A common critique of the process toward ordination is that it’s too much like a one-size-fits-all funnel that ignores the diversity of those who present. What’s more, it is said, the intent is to nurture a conformity of style in leadership. There may well be some truth in this, and I have no doubt those who lead such processes wrestle with the limitations of their systems. That said, uniformity has never been my experience of those who make it through. Quite the opposite.

I am often mystified by just how different we pastors are from one another. There are the gentle and caring types, the incisive minds, the charismatic leaders, the blusterers and pot stirrers, the gregarious and the introverts. There are the fine preachers, the poets, the liberals and conservatives, the thoughtful strategists, the bookish types and the ones who act more like coaches for the local football team. How they all got through the one funnel I have no idea. But I am glad for it.

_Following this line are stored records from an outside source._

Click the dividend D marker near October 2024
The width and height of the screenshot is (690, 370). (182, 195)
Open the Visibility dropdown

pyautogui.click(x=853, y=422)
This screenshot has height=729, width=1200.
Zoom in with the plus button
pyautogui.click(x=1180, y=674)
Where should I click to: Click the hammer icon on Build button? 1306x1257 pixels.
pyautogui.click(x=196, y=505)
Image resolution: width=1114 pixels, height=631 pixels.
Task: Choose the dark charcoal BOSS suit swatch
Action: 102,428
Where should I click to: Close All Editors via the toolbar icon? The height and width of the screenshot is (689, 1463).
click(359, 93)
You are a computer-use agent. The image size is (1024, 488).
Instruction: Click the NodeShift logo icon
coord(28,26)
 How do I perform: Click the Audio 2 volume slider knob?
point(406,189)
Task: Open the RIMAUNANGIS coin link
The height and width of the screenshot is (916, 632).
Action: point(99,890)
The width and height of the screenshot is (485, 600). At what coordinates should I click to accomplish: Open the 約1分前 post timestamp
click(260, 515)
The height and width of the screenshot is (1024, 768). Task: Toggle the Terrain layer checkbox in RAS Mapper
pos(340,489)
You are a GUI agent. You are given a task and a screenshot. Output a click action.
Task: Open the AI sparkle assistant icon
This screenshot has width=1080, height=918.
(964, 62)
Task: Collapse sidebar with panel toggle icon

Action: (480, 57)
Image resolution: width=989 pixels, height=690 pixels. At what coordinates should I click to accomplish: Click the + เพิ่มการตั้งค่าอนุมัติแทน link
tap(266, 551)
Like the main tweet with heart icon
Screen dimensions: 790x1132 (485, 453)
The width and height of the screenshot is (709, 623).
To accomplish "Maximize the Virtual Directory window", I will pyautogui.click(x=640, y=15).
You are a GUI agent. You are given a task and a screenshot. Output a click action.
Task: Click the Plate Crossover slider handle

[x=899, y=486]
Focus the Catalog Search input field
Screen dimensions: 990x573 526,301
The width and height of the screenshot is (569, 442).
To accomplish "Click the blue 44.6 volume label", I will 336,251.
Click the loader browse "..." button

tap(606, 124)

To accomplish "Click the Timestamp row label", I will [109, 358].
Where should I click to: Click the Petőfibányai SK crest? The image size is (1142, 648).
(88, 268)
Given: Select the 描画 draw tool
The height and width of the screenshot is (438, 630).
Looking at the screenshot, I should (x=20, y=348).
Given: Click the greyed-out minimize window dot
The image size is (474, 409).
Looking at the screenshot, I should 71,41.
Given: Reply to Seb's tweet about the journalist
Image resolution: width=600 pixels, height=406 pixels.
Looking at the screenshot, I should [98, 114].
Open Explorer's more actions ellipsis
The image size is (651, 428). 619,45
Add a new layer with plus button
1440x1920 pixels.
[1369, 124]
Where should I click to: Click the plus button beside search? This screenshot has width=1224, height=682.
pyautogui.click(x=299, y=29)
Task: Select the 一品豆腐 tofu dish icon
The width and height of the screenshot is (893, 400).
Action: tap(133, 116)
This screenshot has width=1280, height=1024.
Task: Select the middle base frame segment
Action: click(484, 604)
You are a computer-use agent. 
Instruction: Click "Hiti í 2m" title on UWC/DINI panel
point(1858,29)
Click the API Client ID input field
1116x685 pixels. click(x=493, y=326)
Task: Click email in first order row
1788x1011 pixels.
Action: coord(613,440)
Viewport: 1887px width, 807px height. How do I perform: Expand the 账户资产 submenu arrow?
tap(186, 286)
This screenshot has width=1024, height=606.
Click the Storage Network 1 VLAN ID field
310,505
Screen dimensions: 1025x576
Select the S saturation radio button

The encouragement to me in this is that just as there are numerous types who get into this business, the business itself is broad and so very different from one context to another. Sure, the comparisons are inevitable: her church is bigger than mine; his sermons could do with some work; her way with people is extraordinary; I wish my leadership was a strong as his. Truth be told, in the midst of such comparisons I often wonder just how I scraped through. But if I have learned anything over the years, it’s this: I am who I am, and being who I am is as central to my calling as anything else.

UnknownA couple of years back, I had the pleasure of reading Eugene Peterson’s memoir The Pastor. It’s a very particular story of ministry and open to critique for good reasons. But what was so very refreshing was Peterson’s refusal to offer anything formulaic to his readers. There are no five steps, seven habits or twelve secrets to successful pastoring. Only this:

‘There is no blueprint on file for becoming a pastor. In becoming one, I have found that it is a most context-specific way of life: the pastor’s emotional life, family life, experience in the faith, and aptitudes worked out in the actual congregation in the neighborhood in which she or he lives – these people just as they are, in this place. No copying. No trying to be successful. The ways in which the vocation of pastor is conceived, develops, and comes to birth is unique to each pastor.’

I like that.

Wisdom from Peterson

“I am a pastor. My work has to do with God and souls — immense mysteries that no one has ever seen at any time. But I carry out this work in conditions — place and time — that I see and measure wherever I find myself, whatever time it is. There is no avoiding the conditions. I want to be mindful of the conditions. I want to be as mindful of the conditions as I am of the holy mysteries.”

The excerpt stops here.